Je ne sais pas si l’économie est vraiment une science comme les autres. Par exemple, les mathématiques ne reposent sur une aucune dose d’idéologie contrairement à notre brave économie qui, en outre, a surtout comme support l’observation du passé. En outre, il n’est pas compliqué de déduire que les investissements publics dopent l’économie mais on sait difficilement à quel moment on va se prendre le retour de bâton. Enfin, s’il me fallait des signatures pour une tribune d’économistes pour défendre un programme de gauche, j’écrirais à 200 professeurs d’économie travaillant dans le secteur public : de toute manière, ils sont de gauche. Y trouver 170 signataires est assez facile. C’est sans doute ce qu’on fait les lascars à l’origine de celle parue hier dans le JDD. C’est encore plus facile de faire un tweet pour indiquer que 172 économistes ont signé ce machin.

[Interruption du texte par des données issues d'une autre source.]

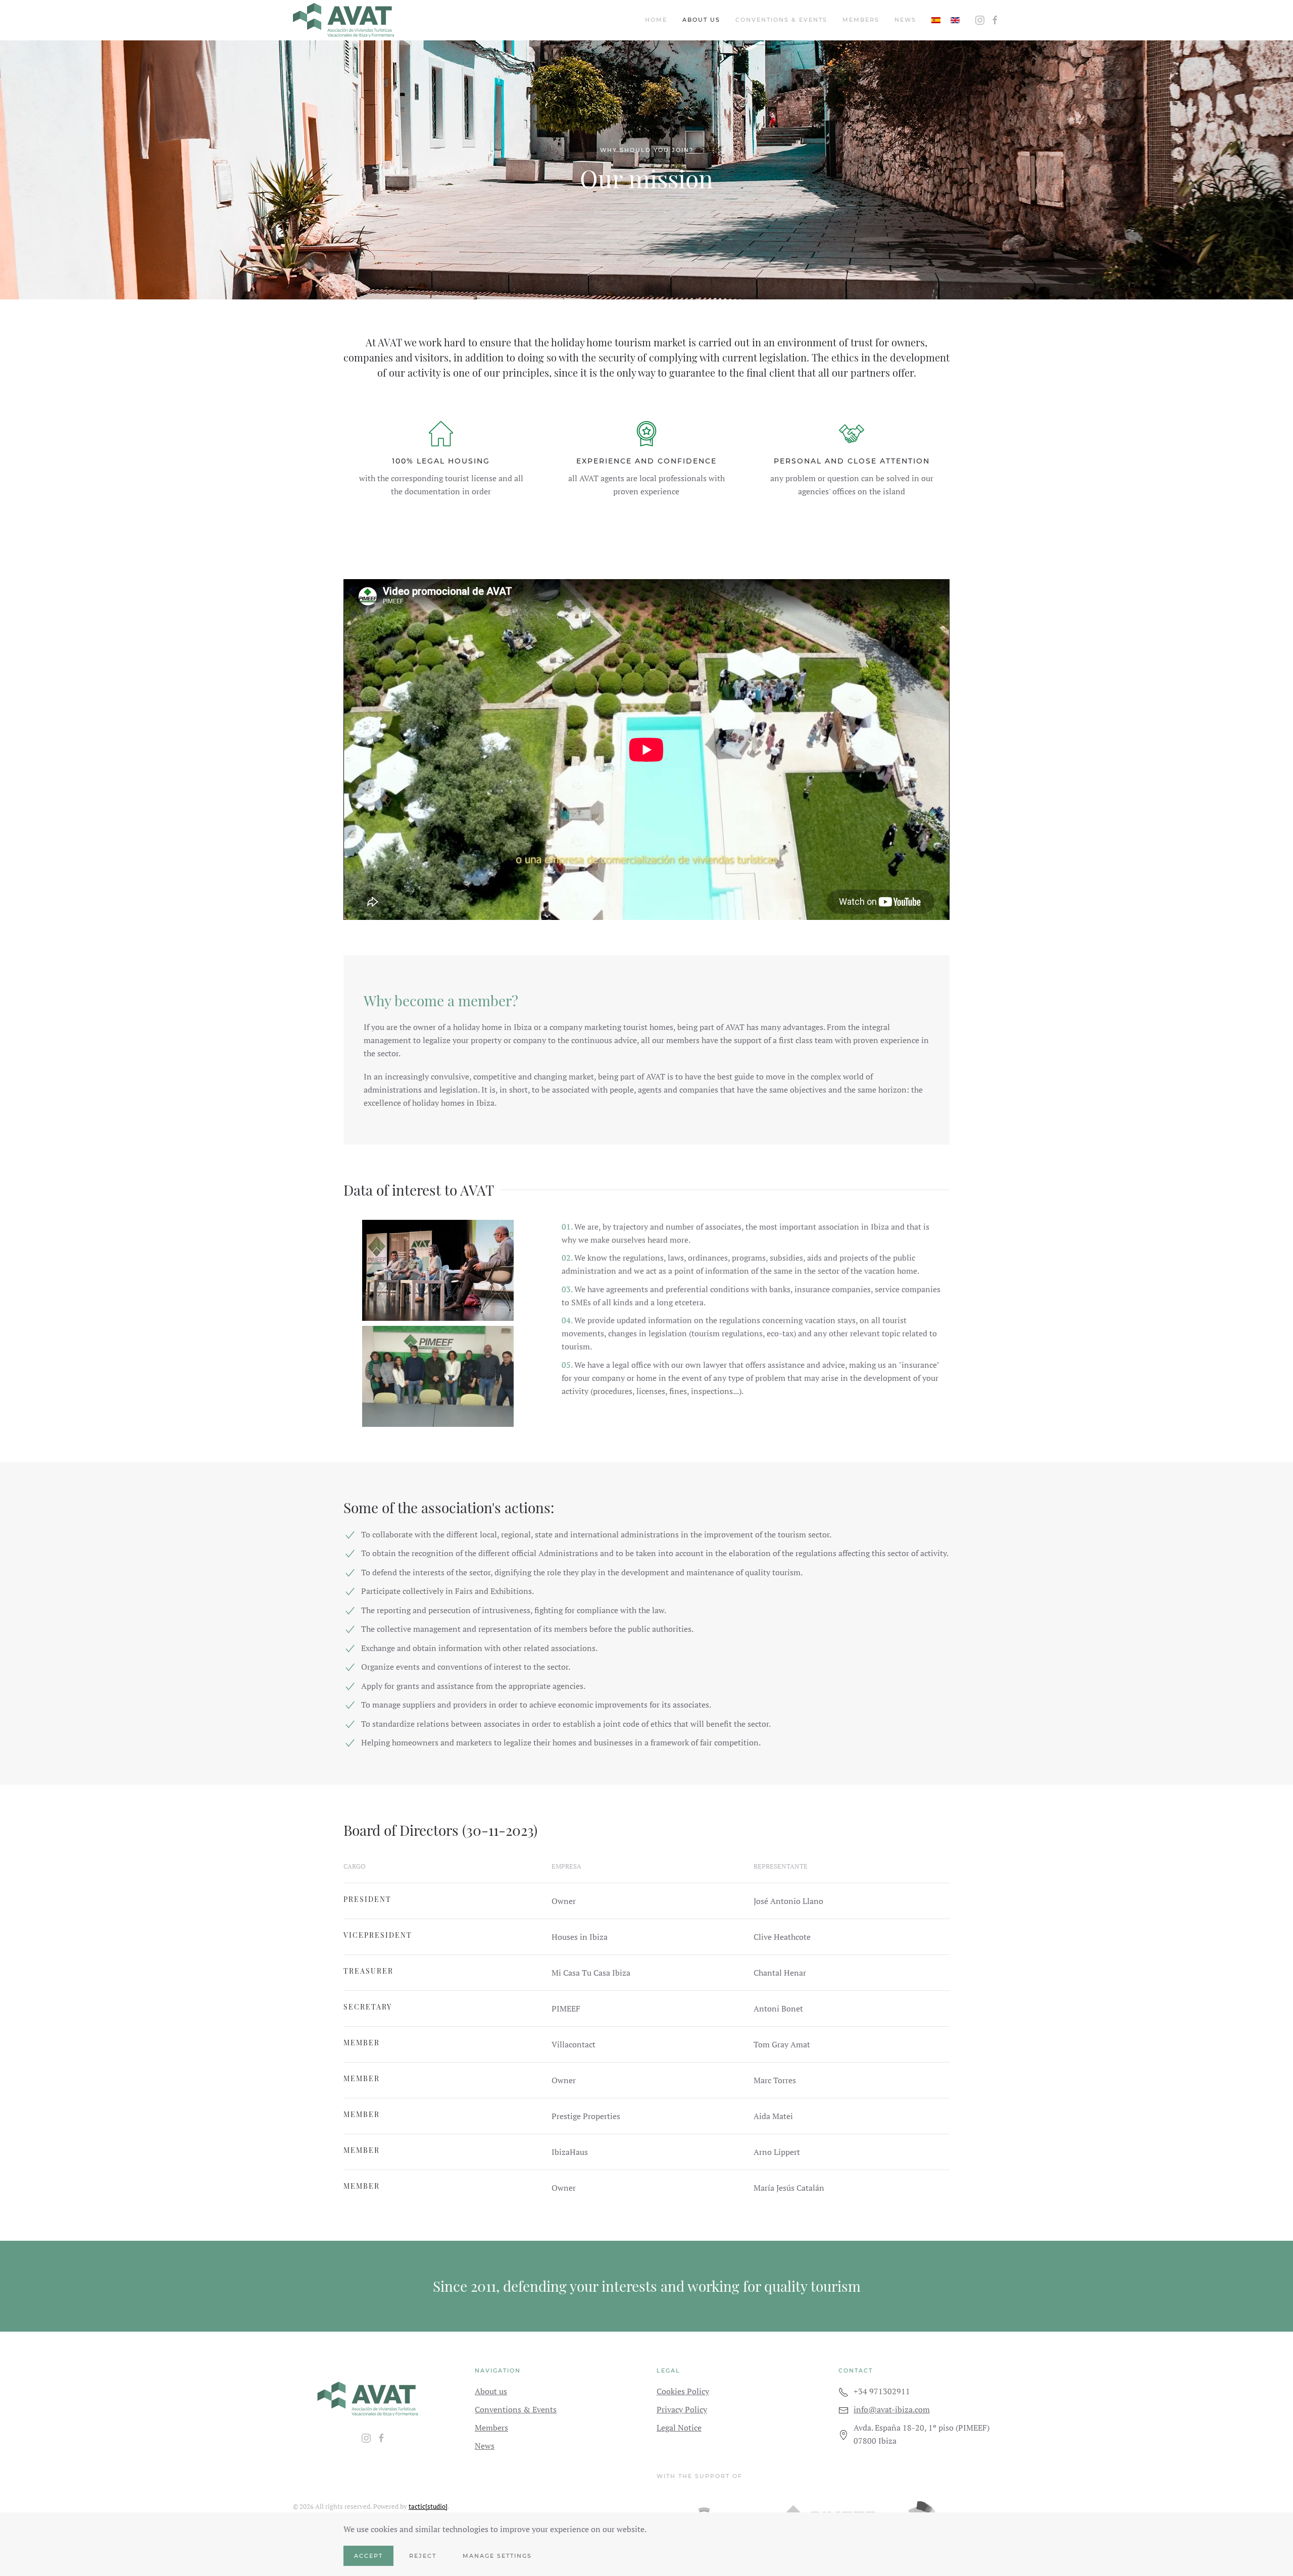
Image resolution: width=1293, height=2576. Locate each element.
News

De toute manière, seuls des nupéssiens et des andouilles comme moi vont lire ce truc.

Le projet de Nupes étant de gauche, la plupart des mesures vont être approuvées par les gens de gauche mais le diable se cache dans les détails.

« Les investissements concernant la reconstruction des services publics et la transition écologique nécessitent des financements. L’option choisie est d’abord celle de la justice sociale au service de l’efficacité. Une fiscalité plus progressive sur les revenus et les patrimoines, le rétablissement de l’ISF et la suppression de la flat tax ainsi que la lutte contre la fraude permettront de dégager des ressources supplémentaires importantes et de limiter le recours à l’endettement. » Vous pouvez relire mon blog : je suis pour tout cela (je ne suis pas un grand fan de l’ISF mais je défends souvent les autres machins). Par contre, je ne vois pas pourquoi la lutte contre la fraude fonctionnerait plus qu’avec d’autres gouvernement.

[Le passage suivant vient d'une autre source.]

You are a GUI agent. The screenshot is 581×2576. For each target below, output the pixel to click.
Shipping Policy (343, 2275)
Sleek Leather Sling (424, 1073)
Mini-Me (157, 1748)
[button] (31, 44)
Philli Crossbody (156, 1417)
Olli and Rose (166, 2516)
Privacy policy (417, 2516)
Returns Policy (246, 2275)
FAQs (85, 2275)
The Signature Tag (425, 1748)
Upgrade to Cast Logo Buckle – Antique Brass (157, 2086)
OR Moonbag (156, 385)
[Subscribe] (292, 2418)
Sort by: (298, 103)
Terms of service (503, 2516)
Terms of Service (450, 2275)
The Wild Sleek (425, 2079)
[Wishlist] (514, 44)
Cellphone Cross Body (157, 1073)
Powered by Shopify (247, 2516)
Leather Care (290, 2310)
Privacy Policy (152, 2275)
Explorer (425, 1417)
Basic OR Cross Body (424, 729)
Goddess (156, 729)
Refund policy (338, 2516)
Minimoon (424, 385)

Nous avons donc là une grosse supercherie : la seule conclusion possible est que le programme n’est pas financé et que, si la lutte contre la fraude ne fonctionne pas, on va droit dans le mur.

Ensuite : « Si l’effort prévu est substantiel pour les plus favorisés, en particulier pour les riches héritiers, les impôts seront constants ou en baisse pour 90 % de la population. » La stigmatisation d’une partie de la population est évidente et elle n’est pas délirante : les héritiers ne méritent pas leur fortune et les taxer plus n’est moralement pas condamnable de même que la taxation des « geonpis » au début du quinquennat d’Hollande.

On sait où ça a mené.

 

Toute la tribune doit dont être étudiée. Cela commence très fort : « Pour la première fois au XXIè siècle, la gauche en France est rassemblée pour mettre en œuvre une rupture avec le néolibéralisme. » Il faut bien une introduction à un texte. Regardez celle de mon billet où je fais semblant de conchier les économistes… Seulement, là, il y a une série de mensonge. Ce n’est pas la première fois, bien évidemment mais ne refaisons pas l’histoire. Il se trouve, quand même, que la gauche n’est pas rassemblée. Nous avons une espèce de conglomérat qui rassemble un peu moins de 30% de la population (29% exactement en moyenne des sondages depuis la présidentielle mais 26,4 pour ceux de juin : la dynamique est en baisse malgré l’activité frénétique). C’est mal, de mentir. La vérité est que la gauche rassemblée devrait être à plus de 40 points et que nous avons là, la plus faible proportion d’électeurs se déclarant à gauche depuis le début de la Cinquième (à part 2017).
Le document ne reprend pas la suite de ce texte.